REQUIRED TASK: In the records, from the line with "Image resolution: width=617" to the line with "Looking at the", change "Image resolution" to "Display size" and write out those lines again with nothing else altered.

Collected data entries
###

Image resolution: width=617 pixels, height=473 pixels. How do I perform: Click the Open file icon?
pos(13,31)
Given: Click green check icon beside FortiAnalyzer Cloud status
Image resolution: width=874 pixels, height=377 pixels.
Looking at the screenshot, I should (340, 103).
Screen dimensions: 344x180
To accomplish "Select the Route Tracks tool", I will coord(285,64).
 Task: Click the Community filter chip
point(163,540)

###

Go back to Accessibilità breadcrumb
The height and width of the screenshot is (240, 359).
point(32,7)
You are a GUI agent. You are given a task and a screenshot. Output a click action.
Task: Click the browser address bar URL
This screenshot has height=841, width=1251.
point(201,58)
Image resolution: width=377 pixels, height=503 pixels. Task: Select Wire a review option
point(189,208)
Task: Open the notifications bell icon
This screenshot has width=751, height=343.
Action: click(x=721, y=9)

###

SOLUTION:
Display size: width=617 pixels, height=473 pixels. How do I perform: Click the Open file icon?
pos(13,31)
Given: Click green check icon beside FortiAnalyzer Cloud status
Display size: width=874 pixels, height=377 pixels.
Looking at the screenshot, I should (340, 103).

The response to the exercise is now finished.